# Electric HWT



## OldSchool (Jan 30, 2010)

Tell me whats wrong with this HWT 

We already solved the problem after three attempts ...

We got a call for no hot water ...

I sent a guy out to see what the problem was ...

This is what we found the first time ..

High limit reset was activated ...

we checked everything ...

We checked resistance of elements ... We checked the voltage at elements ... We tested current draw ... We checked the thermostats ...

Everything checked out .. And my guy changed thermostats except the high limit ..,

Worked good for several days and then again no hot water

Customer hit the reset and when I arrived there was hot water ... Again I go through all the steps and everything is the proper numbers ..

The third time I get a call a few days later and again off on reset ...

Again I perform the same test ... 

What do you think the problem was ... The tank keep going off on reset


----------



## RW Plumbing (Aug 16, 2010)

Wire short somewhere it touches the tank every so often and grounds out.


----------



## Gettinit (May 9, 2012)

Well, if the temperature was in fact too hot there may be three problems.

1. Bad high limit switch.
2. The wiper was stuck.
3. The homeowner wired it wrong and it kept power to the element until it tripped.


----------



## user2090 (Sep 26, 2009)

Original problem was a faulty stat. 

Additional problem was a faulty stat.

That has happened to me before. Had a run of stats one year that it seemed the whole batch we were shipped were funky at a high level.


----------



## bizzybeeplumbin (Jul 19, 2011)

tstat not touching the tank completely or pulled away.


----------



## OldSchool (Jan 30, 2010)

So far nobody got it


----------



## Gettinit (May 9, 2012)

OldSchool said:


> So far nobody got it


Good lord what kind of crap could it be?


----------



## OldSchool (Jan 30, 2010)

It a once in a million situation


----------



## user2090 (Sep 26, 2009)

The homeowner is dialing up the stats?


----------



## AWWGH (May 2, 2011)

OldSchool said:


> So far nobody got it


Incoming voltage problem?
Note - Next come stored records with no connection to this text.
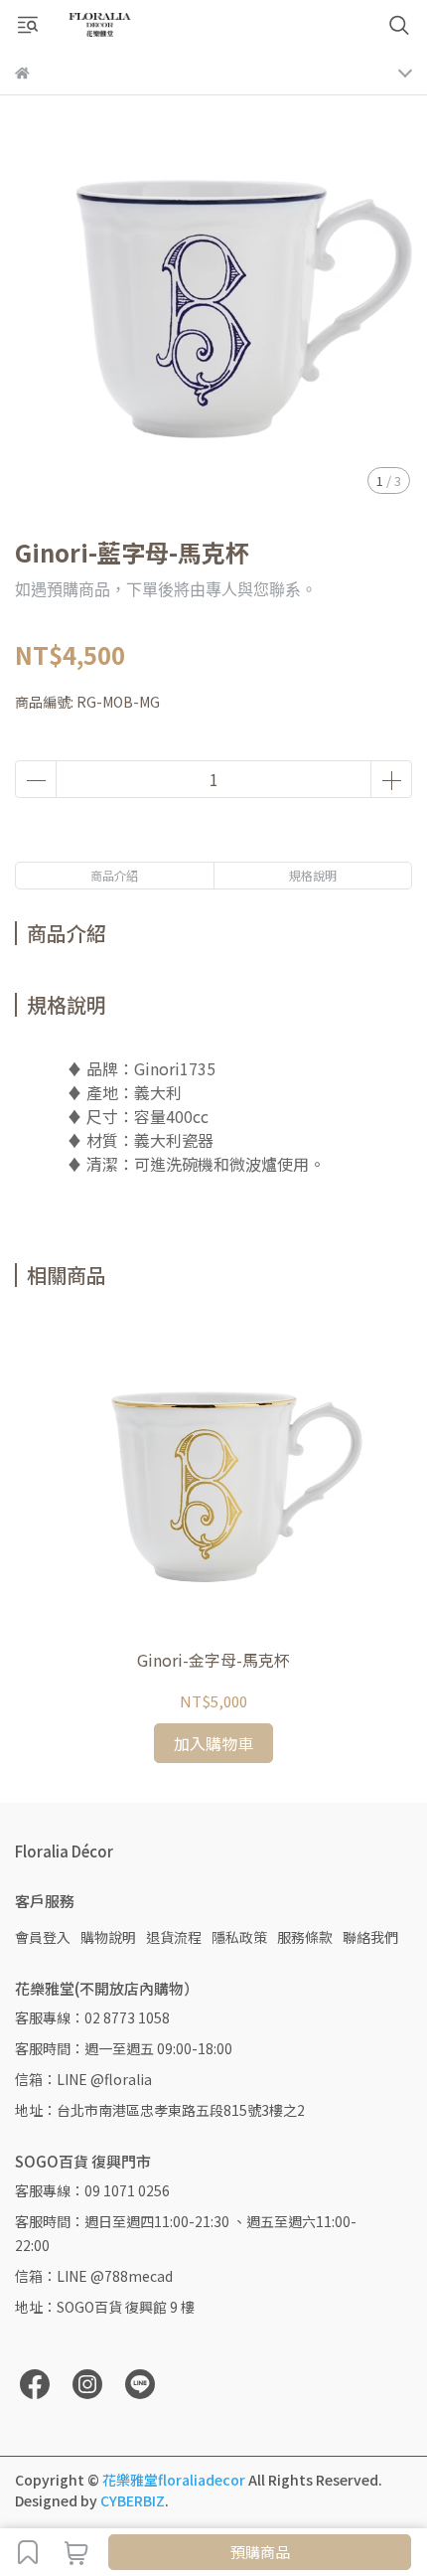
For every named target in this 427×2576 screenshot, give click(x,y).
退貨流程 (174, 1937)
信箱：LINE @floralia (83, 2079)
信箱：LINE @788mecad (94, 2276)
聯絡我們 (370, 1937)
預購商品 (260, 2551)
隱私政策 (239, 1937)
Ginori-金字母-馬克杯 (213, 1660)
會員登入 (43, 1937)
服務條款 (305, 1937)
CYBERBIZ (132, 2500)
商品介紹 (114, 875)
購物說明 (108, 1937)
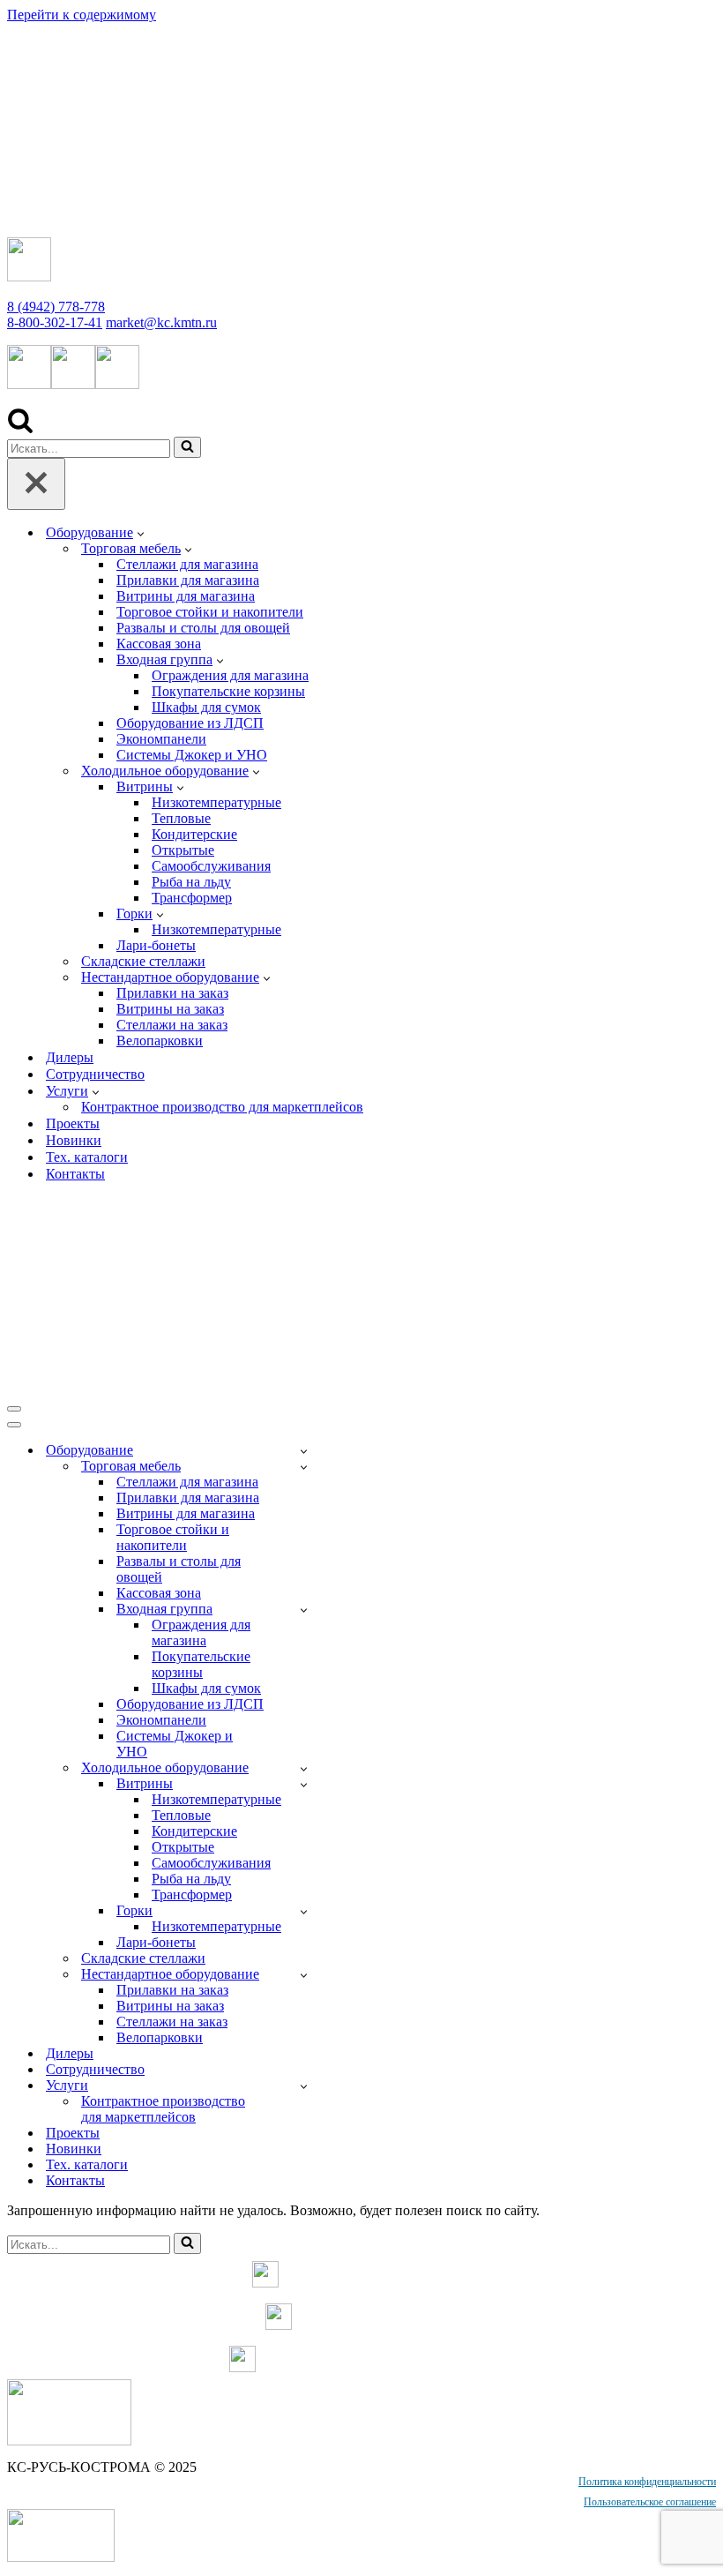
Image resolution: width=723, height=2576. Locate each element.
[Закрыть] (36, 484)
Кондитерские (194, 834)
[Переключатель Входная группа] (303, 1609)
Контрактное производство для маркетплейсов (222, 1106)
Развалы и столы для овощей (203, 627)
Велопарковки (159, 1040)
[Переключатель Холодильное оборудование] (303, 1768)
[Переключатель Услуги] (303, 2085)
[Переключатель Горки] (303, 1911)
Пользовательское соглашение (650, 2502)
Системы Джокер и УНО (191, 754)
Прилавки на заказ (172, 992)
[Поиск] (20, 428)
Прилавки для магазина (187, 580)
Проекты (73, 1123)
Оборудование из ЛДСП (190, 722)
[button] (141, 533)
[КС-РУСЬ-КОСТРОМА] (191, 214)
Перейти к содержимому (81, 14)
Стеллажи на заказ (171, 1024)
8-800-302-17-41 (54, 322)
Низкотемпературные (216, 802)
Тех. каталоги (87, 1156)
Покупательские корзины (228, 691)
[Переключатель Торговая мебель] (303, 1466)
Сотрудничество (95, 1074)
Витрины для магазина (185, 595)
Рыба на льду (191, 881)
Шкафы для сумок (206, 707)
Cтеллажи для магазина (187, 564)
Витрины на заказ (170, 1008)
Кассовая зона (158, 643)
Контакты (75, 1173)
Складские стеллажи (143, 961)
Low voltage spikes draw high amps and possibly causing trips?


----------



## OldSchool (Jan 30, 2010)

AWWGH said:


> Incoming voltage problem? Low voltage spikes draw high amps and possibly causing trips?


Nope


----------



## Tommy plumber (Feb 19, 2010)

Grounded heating element.


----------



## AWWGH (May 2, 2011)

OldSchool said:


> Nope


Is it something basic or a once in a lifetime thing?


----------



## UN1TED-WE-PLUMB (Oct 3, 2012)

I always check continuity between the tank and the t-stats and elements. Every so often you will find either an element grounded out or a short on a wire that will cause the high limit to trip. My vote is for a shorted element or wire.


----------



## OldSchool (Jan 30, 2010)

Actually the problem was the upper element ...
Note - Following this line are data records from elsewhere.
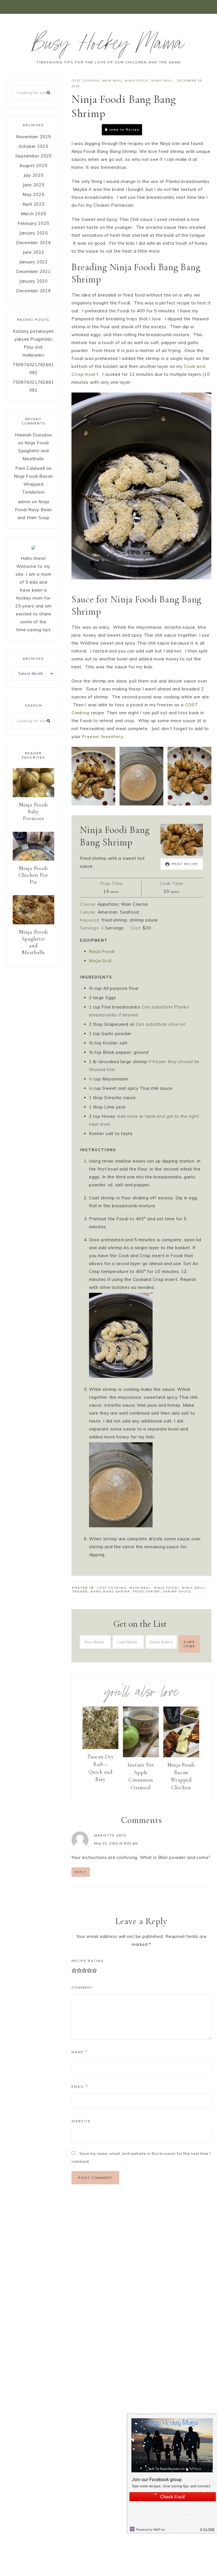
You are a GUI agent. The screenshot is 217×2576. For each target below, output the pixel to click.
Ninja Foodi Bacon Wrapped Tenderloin (33, 484)
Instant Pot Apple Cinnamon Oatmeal (140, 1776)
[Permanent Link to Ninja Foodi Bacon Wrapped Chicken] (181, 1755)
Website (80, 2121)
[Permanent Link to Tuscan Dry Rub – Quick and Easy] (100, 1747)
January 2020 (33, 281)
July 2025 (33, 175)
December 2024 (33, 242)
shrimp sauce (177, 1591)
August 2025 (33, 165)
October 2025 (33, 146)
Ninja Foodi (137, 80)
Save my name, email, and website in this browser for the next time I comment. (141, 2157)
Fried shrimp (146, 1591)
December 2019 (33, 290)
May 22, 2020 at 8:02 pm (116, 1843)
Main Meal (112, 80)
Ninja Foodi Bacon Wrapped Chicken (181, 1776)
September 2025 (33, 156)
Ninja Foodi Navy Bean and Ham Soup (33, 509)
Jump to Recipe (124, 129)
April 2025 (33, 204)
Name (79, 2052)
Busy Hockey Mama (108, 46)
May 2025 (33, 194)
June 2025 (33, 184)
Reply (80, 1872)
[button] (108, 7)
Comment (82, 1987)
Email (79, 2086)
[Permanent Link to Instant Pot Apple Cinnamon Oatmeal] (141, 1755)
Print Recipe (165, 129)
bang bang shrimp (110, 1591)
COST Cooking (85, 80)
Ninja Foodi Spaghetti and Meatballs (33, 450)
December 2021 (33, 271)
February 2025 (33, 223)
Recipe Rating (87, 1961)
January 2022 (33, 262)
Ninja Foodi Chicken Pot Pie (33, 875)
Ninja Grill (162, 80)
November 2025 (33, 136)
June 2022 (33, 252)
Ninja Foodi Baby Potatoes (33, 811)
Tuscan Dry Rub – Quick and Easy (100, 1767)
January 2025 (33, 233)
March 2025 (33, 213)
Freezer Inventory (102, 736)
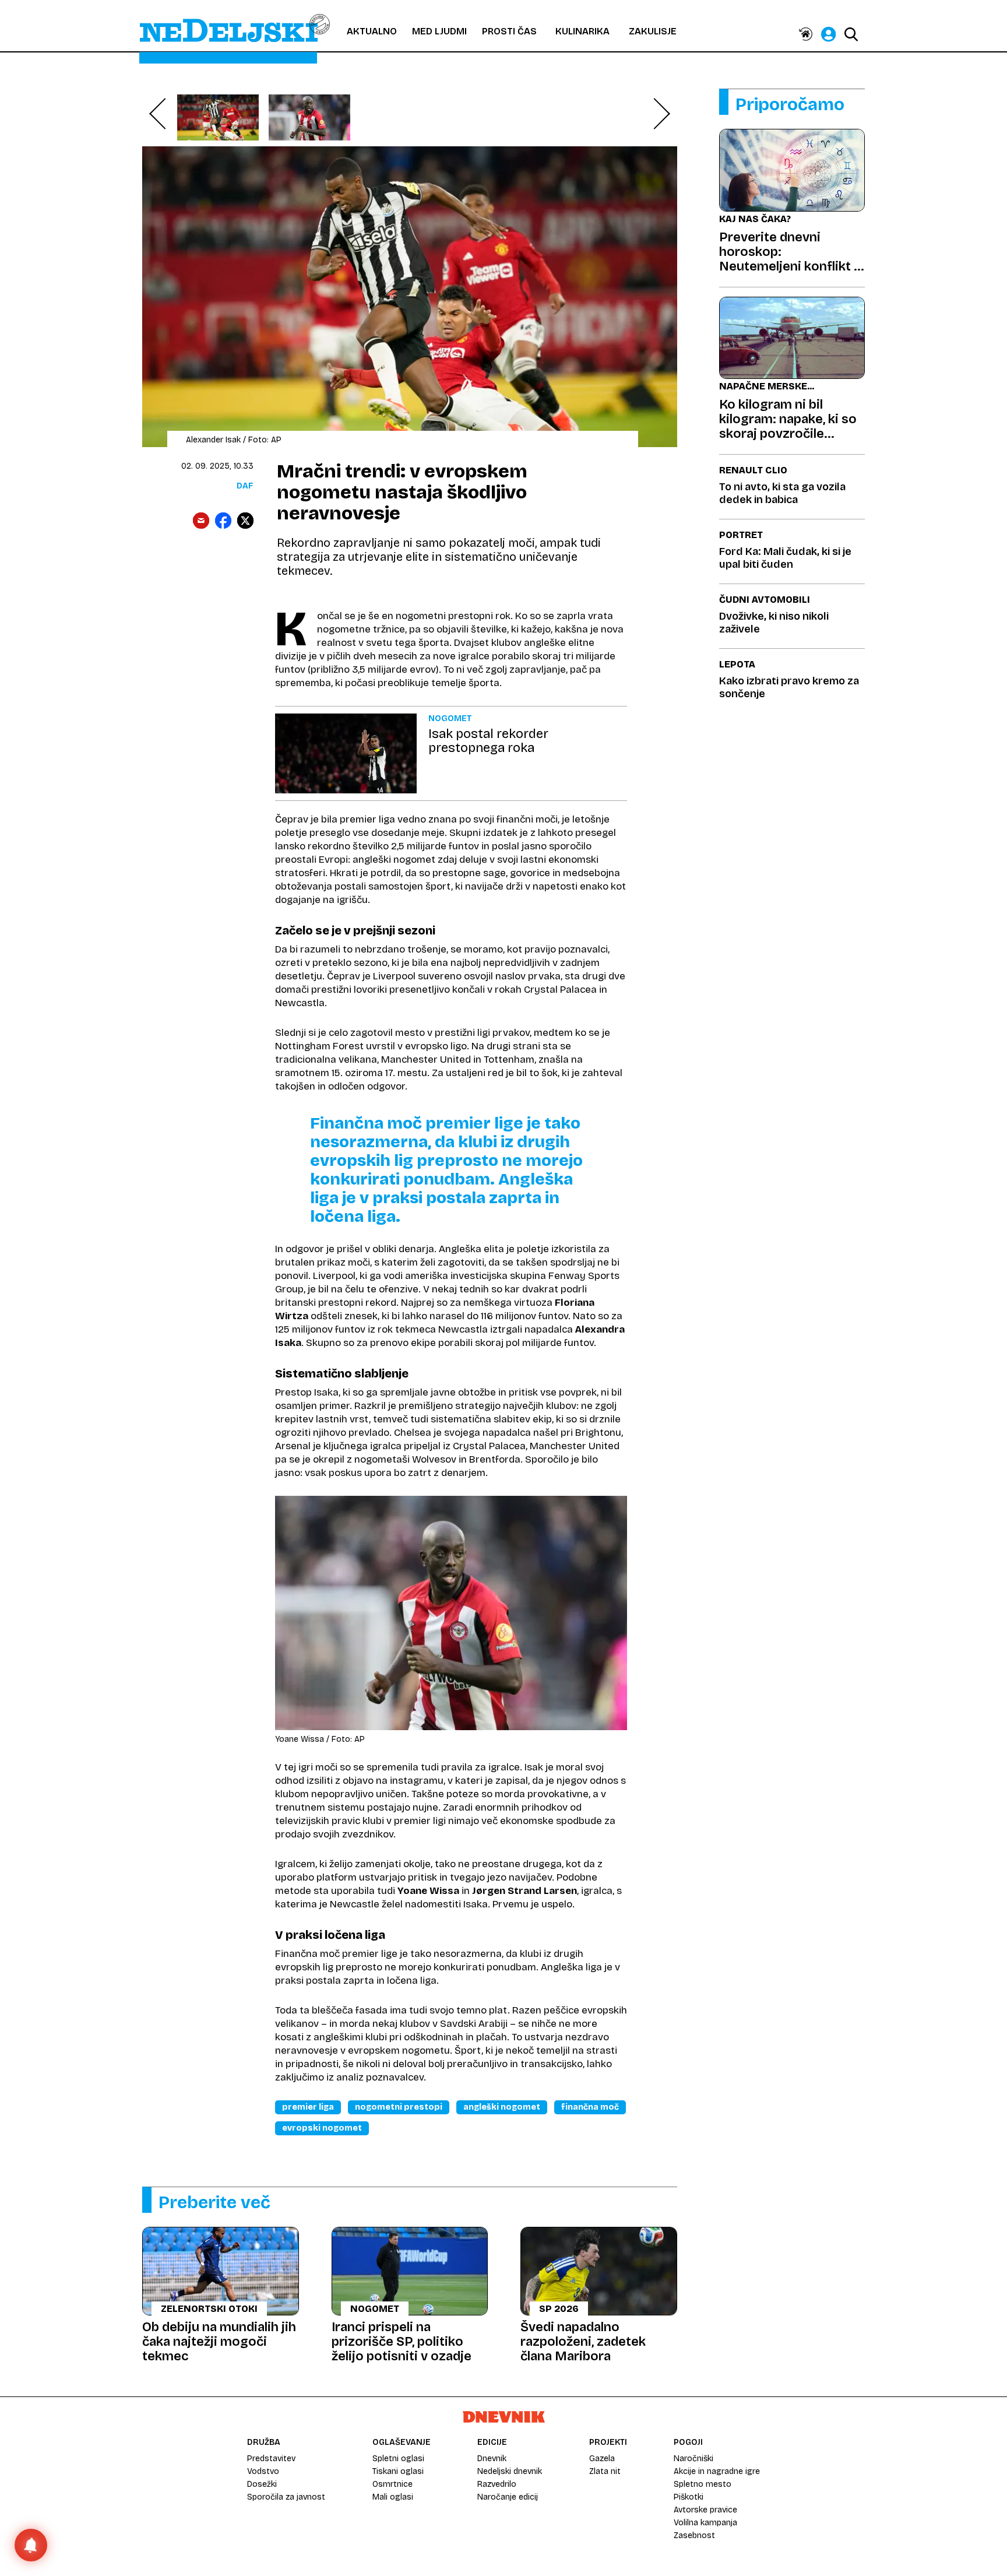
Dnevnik (491, 2458)
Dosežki (262, 2484)
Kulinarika (582, 31)
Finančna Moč (590, 2107)
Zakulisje (653, 31)
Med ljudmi (439, 31)
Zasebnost (694, 2535)
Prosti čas (509, 31)
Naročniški (693, 2458)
It would read normal for resistance ... It would actually draw the right current when the tstat was on ...

I found that when the stat was off it was actually drawing 1.4 amps ...
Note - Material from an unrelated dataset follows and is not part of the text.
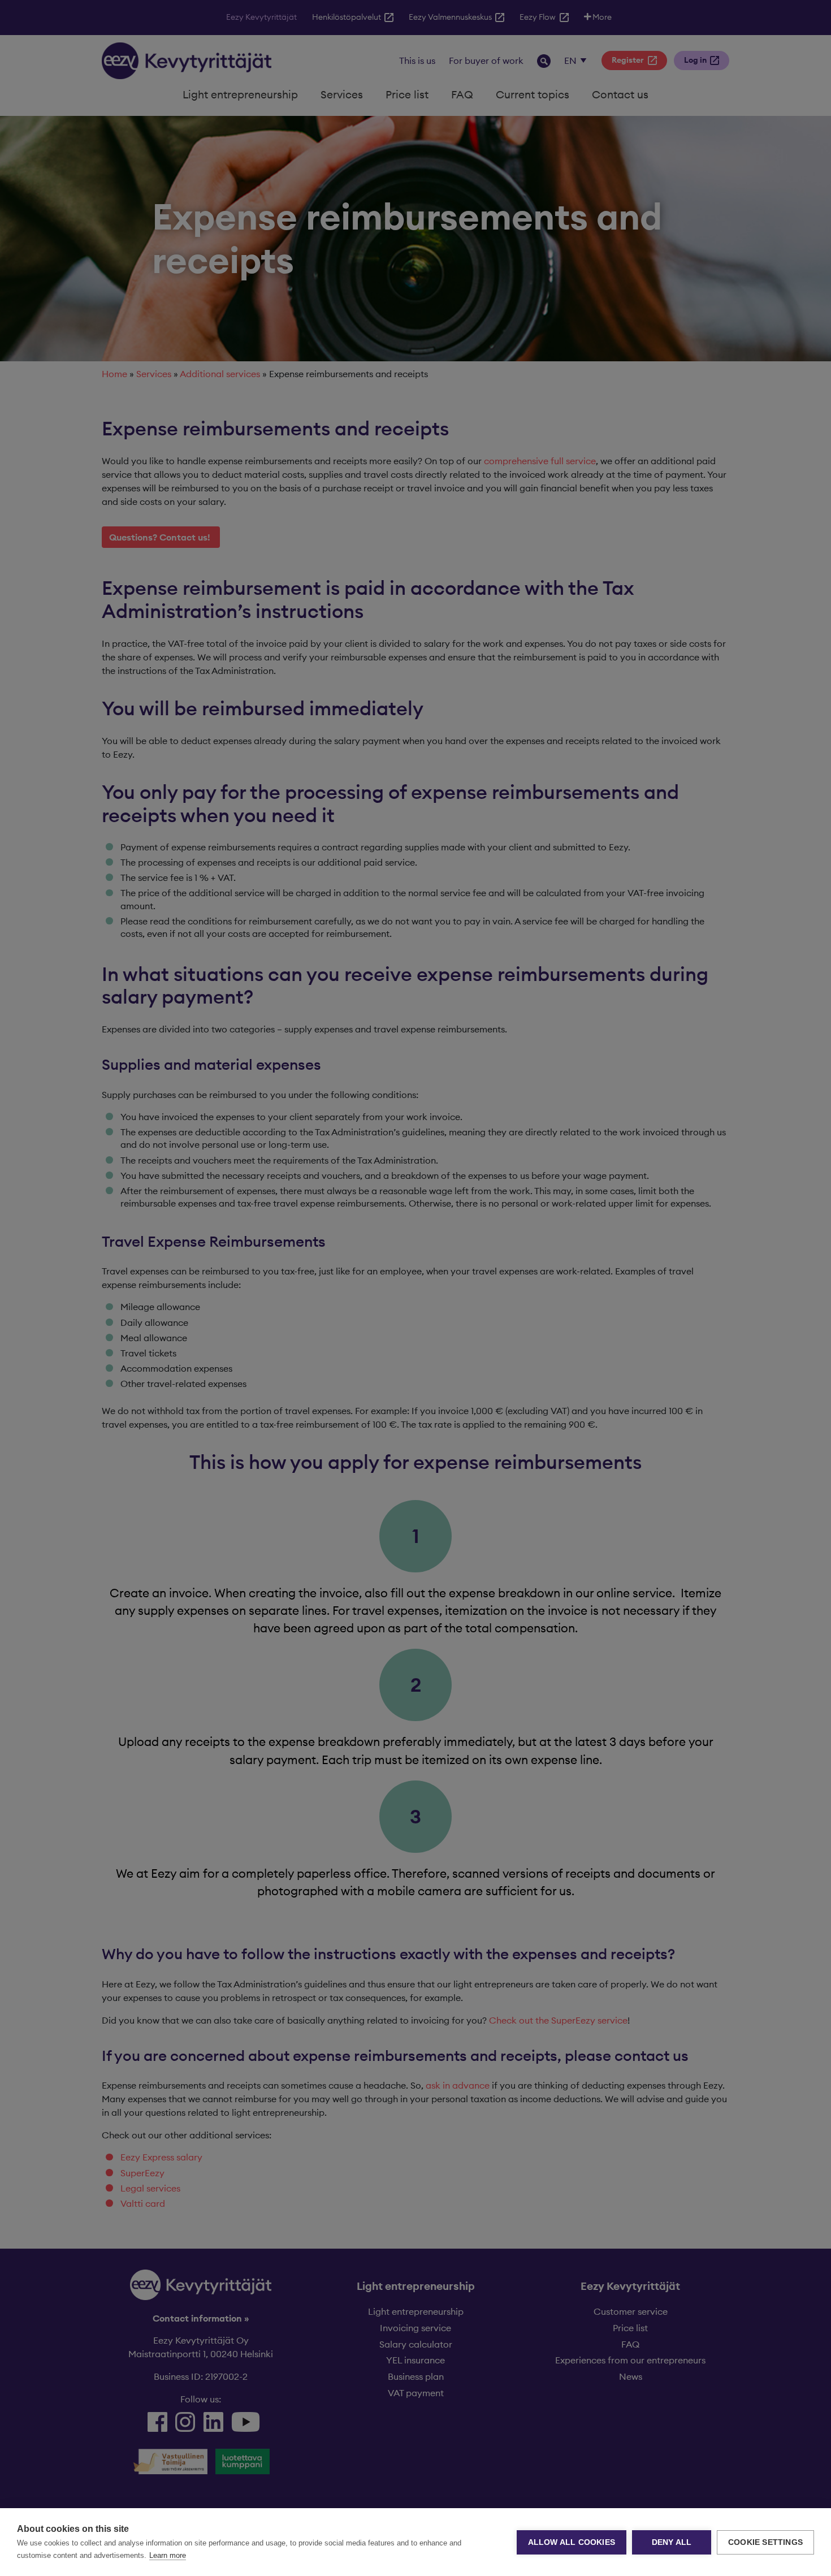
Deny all (672, 2542)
This is why the tank would over heat at night ... The element was actually heating the tank with close to 300 watts ...

Funny thing is the element had 19 ohms and it didn't read any resistance from element to ground ...

The crack in the element was just enough to draw a small amount off current when off but no sign that it was bad ...

So I pulled the element once i found it to be draw current when it was not suppose to ...

Found small little rip in outer shell...

Test new element and no more current draw when stat was off


----------



## The bear (Sep 27, 2012)

Is there a secondary source of heat that is overheating the water and causing HLC to go out. In Florida heat recovery off a/c will overheat water to water heater


----------



## OldSchool (Jan 30, 2010)

The bear said:


> Is there a secondary source of heat that is overheating the water and causing HLC to go out. In Florida heat recovery off a/c will overheat water to water heater


No ...

It was the bad element that was over heating the tank ...


----------



## The bear (Sep 27, 2012)

Just read your answer, very good job on your part finding the solution


----------



## deerslayer (Mar 29, 2012)

OldSchool said:


> Actually the problem was the upper element ...
> 
> It would read normal for resistance ... It would actually draw the right current when the tstat was on ...
> 
> ...




Ok forgive me if this is a stupid question but after the thermostat cuts the power how can the element draw current?


----------



## OldSchool (Jan 30, 2010)

deerslayer said:


> Ok forgive me if this is a stupid question but after the thermostat cuts the power how can the element draw current?


It's 240 ... Power is only stopped on one side


----------



## AWWGH (May 2, 2011)

OldSchool said:


> It's 240 ... Power is only stopped on one side


One side would still need a ground to semi-complete the cicuit..Right? Wouldn't the one pole still need a ground to do so?

When ohmed to the ground there was no continuity?


----------



## OldSchool (Jan 30, 2010)

AWWGH said:


> One side would still need a ground to semi-complete the cicuit..Right? Wouldn't the one pole still need a ground to do so?
> 
> When ohmed to the ground there was no continuity?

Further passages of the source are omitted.